To underscore the problem, you can see a CFIA map on its website that shows (in grey) regions in southern B.C. that have been infected and "de-populated" (culled en masse) of poultry. I’ve included a screenshot of this interactive map below, zoomed in on BC’s Fraser Valley. You'll see multiple layers of grey in some areas, each one representing an HPAI infection and mandatory de-population incident! Some regions appear to show as many as five rounds of infection and depopulation

Shockingly, the CFIA also told me that, though it compensates barns at full market value for the poultry plus slaughter expenses, this compensation does not require any biosecurity improvements to keep pathogens out. 

Maybe that's why barns keep getting infected and depopulations continue to occur.

On top of that, density has allowed the virus to mutate in the first place.

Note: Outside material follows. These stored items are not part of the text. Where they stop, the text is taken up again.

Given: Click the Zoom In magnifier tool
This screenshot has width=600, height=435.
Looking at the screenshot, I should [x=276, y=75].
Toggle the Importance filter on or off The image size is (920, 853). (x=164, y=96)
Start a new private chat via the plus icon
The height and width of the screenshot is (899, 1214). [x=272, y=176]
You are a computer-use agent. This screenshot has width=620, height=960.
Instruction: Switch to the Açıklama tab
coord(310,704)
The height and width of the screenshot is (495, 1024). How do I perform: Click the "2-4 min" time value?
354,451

There's another complication from intensive poultry production, and it's this: Not only do poultry densities make it more probable that the virus will spread, but bird densities also made this virus turn lethal in the first place! Major studies confirm that the denser the poultry operation, the higher the probability of HPAI infections.

International scientists have shown that bird flu viruses mutate from low-pathogenic to high-pathogenic most often in commercial poultry barns. Remember those innocuous viruses that wild birds used to carry? Those wee pathogens turned deadly among poultry.

I found this in numerous scientific reports, and most clearly in a peer-reviewed study by an international group of scientists who examined all the occasions of bird-flu mutation, from innocuous to lethal, over 55 years. They found that in 95% of the cases, those mutations occurred in big bird barns. And most occurred in high-income countries like ours, so this isn't something we can blame on less-developed economies. 

So what can we do?

We can cut poultry numbers. We can de-intensify poultry production. The Netherlands has vowed to do exactly that. A tiny country crowded with more than 100 million livestock animals, the Netherlands is drowning in manure and can't satisfy its European Union targets on nitrogen pollution. So it has pledged to decrease livestock numbers, and has asked farmers whether any of them wanted to be bought out by government. More than 750 livestock farmers volunteered, and the country could soon be on its way to making its livestock sector more sustainable. Though recent national election results (including seats to a party that wants to roll back environmental goals) may temper such ambitious environmental moves, the Netherlands has shown that more sustainable livestock systems can be envisioned.